The Meyerowitz Stories Review

Noah Baumbach crafts his largest symphony of familial passive aggression in a gem that includes Adam Sandler's career best.

Much emphasis is placed on love being the tie that bonds, even though there are many other perfectly valid kinship knots out there. Familial connections derived from anger and resentment, passive aggression and embittered tolerance, these too can be a worthwhile place to build hearth and home. They’re also tribal tidings that are ripe for the most exacting of dry-rage humor. For proof, look no further than Noah Baumbach’s The Meyerowitz Stories (New and Selected), which can often play like best type of family dinner: one where everyone’s had too much to drink and is ready for a real chat.

Indeed, after working with muse and frequent collaborator Greta Gerwig on several projects, Baumbach refocuses his attention as a writer and director on men, and in this case particularly aging men. With Meyerowitz we have three generations of New York intellectualism and high-minded artistic aspirations, however this does not necessarily improve anyone in the clan’s health—but it can make for a fairly heartwarming and deliriously funny cult. One with Dustin Hoffman as the impresario and his adult children as the hapless kool-aid drinkers that can never get far from the damage papa has wrought before needing to return to his side as he gets up there in years.

Element and text position data:
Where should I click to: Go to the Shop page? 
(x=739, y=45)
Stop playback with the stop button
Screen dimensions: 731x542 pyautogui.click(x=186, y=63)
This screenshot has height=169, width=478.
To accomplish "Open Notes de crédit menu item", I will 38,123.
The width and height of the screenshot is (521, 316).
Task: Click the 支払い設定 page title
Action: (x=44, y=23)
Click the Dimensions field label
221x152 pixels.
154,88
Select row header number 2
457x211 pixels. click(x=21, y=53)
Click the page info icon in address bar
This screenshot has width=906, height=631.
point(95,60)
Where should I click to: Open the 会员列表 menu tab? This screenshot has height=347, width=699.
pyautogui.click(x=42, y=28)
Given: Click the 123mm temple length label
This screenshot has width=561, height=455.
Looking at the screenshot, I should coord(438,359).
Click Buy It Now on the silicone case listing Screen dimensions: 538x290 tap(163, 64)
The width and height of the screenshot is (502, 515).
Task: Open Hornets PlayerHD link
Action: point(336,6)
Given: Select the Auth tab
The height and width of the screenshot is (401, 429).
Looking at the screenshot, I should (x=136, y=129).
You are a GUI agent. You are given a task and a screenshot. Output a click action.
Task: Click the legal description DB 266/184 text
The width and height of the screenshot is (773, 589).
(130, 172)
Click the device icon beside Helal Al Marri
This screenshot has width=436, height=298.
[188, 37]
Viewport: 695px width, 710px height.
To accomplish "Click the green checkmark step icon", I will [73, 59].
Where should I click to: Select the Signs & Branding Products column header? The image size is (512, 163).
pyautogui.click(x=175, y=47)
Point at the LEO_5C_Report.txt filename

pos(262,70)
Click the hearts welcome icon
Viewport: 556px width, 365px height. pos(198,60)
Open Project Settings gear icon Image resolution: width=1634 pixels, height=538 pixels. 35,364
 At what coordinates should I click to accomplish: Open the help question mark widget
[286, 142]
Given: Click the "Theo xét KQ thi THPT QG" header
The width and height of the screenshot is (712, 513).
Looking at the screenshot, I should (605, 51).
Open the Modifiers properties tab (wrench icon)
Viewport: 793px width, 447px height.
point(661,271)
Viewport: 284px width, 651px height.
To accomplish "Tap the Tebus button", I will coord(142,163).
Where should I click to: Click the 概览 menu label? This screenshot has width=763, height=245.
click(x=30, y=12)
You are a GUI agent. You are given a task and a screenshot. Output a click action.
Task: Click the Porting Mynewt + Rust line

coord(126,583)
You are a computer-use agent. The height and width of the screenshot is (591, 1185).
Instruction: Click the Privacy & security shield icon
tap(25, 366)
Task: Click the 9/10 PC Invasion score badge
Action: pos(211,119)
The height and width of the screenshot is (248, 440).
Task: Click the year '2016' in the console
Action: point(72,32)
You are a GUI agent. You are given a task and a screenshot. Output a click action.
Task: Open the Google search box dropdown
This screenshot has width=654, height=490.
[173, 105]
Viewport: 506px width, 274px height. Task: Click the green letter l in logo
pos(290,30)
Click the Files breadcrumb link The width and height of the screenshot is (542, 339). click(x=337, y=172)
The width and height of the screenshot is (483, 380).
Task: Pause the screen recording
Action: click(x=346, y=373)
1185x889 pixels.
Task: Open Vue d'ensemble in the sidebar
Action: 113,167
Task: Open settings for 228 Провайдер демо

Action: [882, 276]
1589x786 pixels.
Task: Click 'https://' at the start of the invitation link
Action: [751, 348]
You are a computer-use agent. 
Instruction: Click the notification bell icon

» **STATED GOAL**
Reproduce everything in the review from "The Meyerowitz Stories Review" down to "a real chat.", word for word.

» **SOLVED PROBLEM**
The Meyerowitz Stories Review

Noah Baumbach crafts his largest symphony of familial passive aggression in a gem that includes Adam Sandler's career best.

Much emphasis is placed on love being the tie that bonds, even though there are many other perfectly valid kinship knots out there. Familial connections derived from anger and resentment, passive aggression and embittered tolerance, these too can be a worthwhile place to build hearth and home. They’re also tribal tidings that are ripe for the most exacting of dry-rage humor. For proof, look no further than Noah Baumbach’s The Meyerowitz Stories (New and Selected), which can often play like best type of family dinner: one where everyone’s had too much to drink and is ready for a real chat.